Is the notice genuine?

In Downs Road Development LLP v Laxmanbhai Construction (UK) Ltdthe courts affirmed that notices need to set out the sum the payer genuinely considers due.  Downs issued a payment notice to Laxmanbhai stating the that £0.97 should be paid. It had adopted a consistent practice in each payment cycle, initially sending a payment notice for £1 and subsequently issuing an additional payment notice for a more accurate valuation. The notice had been sent under cover of an email, in which Downs expressly stated that a further payment notice would follow in due course.

The court decided that Downs’ payment notice was invalid because it did not state the sum Downs genuinely considered to be due. What purported to be a payment notice was merely a placeholder allowing Downs to conduct a proper valuation in its own time.

Can notices address multiple payment cycles?

In Advance JV v Enisca Ltd the court considered if a single pay less notice apply to two different applications for payment in determining the validity of a pay less notice.

In response to two applications for payment by Enisca, Advance issued a single payment certificate and a pay less notice and contended that there was nothing to preclude a pay less notice from responding to two applications. The court held, for several reasons, that Advance’s notice could not be a valid response to both applications and, as a matter of fact, a reasonable recipient would have understood the pay less notice to relate only to the second application and not the first.

Paying under construction contracts

As a minimum, any notice responding to an application for payment must:

  1. Clearly be referable to a single payment cycle;
  2. Set out the sum the employer genuinely considers to be due, along with the basis for its calculation; and
  3. Set out an appropriate agenda for a dispute on valuation.

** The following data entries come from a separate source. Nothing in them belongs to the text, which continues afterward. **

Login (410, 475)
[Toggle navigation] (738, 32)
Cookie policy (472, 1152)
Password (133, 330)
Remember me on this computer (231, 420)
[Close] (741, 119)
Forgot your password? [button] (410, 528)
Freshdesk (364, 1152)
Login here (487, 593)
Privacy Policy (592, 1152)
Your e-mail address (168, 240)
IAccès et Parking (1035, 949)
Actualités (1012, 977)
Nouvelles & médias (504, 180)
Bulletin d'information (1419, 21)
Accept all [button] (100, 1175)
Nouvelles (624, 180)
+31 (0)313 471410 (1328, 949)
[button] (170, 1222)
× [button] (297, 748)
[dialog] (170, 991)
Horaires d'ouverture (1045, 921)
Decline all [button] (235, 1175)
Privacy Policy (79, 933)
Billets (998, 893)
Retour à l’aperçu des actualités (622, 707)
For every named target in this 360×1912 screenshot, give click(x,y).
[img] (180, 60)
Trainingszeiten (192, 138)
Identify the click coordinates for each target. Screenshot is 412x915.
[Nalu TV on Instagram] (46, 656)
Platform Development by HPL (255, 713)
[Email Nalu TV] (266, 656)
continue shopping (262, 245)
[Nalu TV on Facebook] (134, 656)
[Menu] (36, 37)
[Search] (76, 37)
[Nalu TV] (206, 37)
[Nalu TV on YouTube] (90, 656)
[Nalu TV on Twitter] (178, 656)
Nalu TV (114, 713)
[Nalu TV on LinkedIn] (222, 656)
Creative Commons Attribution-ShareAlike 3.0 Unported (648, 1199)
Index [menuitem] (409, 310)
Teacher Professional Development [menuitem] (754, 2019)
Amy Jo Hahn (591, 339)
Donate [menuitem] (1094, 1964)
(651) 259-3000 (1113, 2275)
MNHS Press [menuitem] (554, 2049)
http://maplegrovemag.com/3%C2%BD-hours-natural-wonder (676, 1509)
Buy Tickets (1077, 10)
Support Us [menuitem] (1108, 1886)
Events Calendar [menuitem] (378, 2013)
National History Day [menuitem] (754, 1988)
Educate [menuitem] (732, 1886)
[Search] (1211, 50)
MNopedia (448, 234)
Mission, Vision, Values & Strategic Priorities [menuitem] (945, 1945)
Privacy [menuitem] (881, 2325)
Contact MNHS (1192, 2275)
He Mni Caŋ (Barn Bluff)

The failure to consider the above points could prove to be fatal to party that, for genuine reasons, disputes the valuation of works set out in an application for payment.

In short, it is vital that anyone with a payment obligation under a construction contract understands the extent to which the Act applies to their contract (there are contracts that are excluded from the operation of the Act) and how to comply with the strict notice obligations.